* **THE TASK**
Scan the material below for "will", then return each line that contains it.

* **INFORMATION SHOWN**
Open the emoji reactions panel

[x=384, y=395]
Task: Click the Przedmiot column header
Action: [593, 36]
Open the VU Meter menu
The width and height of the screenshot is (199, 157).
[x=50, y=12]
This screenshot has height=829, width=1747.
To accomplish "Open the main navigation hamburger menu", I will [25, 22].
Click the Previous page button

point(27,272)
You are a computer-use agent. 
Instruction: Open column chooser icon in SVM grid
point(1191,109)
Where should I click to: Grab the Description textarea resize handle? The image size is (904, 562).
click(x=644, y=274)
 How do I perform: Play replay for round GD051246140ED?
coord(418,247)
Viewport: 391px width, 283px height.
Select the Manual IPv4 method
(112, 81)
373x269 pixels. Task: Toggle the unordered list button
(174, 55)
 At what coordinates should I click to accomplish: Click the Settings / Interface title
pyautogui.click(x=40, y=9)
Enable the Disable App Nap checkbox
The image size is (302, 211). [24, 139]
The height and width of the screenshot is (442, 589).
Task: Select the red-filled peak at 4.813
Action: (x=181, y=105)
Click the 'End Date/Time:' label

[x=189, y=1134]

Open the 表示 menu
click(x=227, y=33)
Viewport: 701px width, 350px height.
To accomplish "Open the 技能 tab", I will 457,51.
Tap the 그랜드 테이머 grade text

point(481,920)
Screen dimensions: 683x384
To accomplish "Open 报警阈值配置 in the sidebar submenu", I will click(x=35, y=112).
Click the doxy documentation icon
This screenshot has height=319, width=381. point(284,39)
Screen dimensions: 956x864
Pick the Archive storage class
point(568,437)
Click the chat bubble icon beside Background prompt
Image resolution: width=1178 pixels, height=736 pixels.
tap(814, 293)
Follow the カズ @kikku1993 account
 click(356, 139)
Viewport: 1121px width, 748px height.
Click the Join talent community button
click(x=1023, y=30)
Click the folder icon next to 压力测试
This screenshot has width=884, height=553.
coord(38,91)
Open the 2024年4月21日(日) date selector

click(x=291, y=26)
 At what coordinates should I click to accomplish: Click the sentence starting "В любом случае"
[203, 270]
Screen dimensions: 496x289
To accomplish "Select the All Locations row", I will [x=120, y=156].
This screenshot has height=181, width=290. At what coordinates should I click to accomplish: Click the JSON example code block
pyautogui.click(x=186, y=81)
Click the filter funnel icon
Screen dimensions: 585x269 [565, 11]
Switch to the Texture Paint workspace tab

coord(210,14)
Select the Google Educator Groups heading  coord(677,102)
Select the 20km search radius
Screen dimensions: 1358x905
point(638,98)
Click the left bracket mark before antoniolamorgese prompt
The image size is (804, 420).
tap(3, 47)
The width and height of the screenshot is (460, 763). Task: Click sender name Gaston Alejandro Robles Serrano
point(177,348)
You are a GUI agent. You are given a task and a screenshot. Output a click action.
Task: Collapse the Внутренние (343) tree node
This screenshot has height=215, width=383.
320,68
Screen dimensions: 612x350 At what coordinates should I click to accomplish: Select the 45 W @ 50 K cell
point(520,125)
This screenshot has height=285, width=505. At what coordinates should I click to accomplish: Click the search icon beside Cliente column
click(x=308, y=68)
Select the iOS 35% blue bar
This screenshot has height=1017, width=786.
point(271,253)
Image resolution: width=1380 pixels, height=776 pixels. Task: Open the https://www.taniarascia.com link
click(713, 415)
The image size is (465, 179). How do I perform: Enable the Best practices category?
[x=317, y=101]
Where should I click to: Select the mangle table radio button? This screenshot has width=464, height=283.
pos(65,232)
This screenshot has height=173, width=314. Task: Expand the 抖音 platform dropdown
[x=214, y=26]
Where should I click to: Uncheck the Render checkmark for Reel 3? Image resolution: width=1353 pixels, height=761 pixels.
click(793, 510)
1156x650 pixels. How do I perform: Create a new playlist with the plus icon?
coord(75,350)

* **ANSWER TO THIS TASK**
To accomplish "Open the main navigation hamburger menu", I will [25, 22].
To accomplish "Open the 技能 tab", I will 457,51.
To accomplish "Open 报警阈值配置 in the sidebar submenu", I will click(x=35, y=112).
To accomplish "Select the All Locations row", I will [x=120, y=156].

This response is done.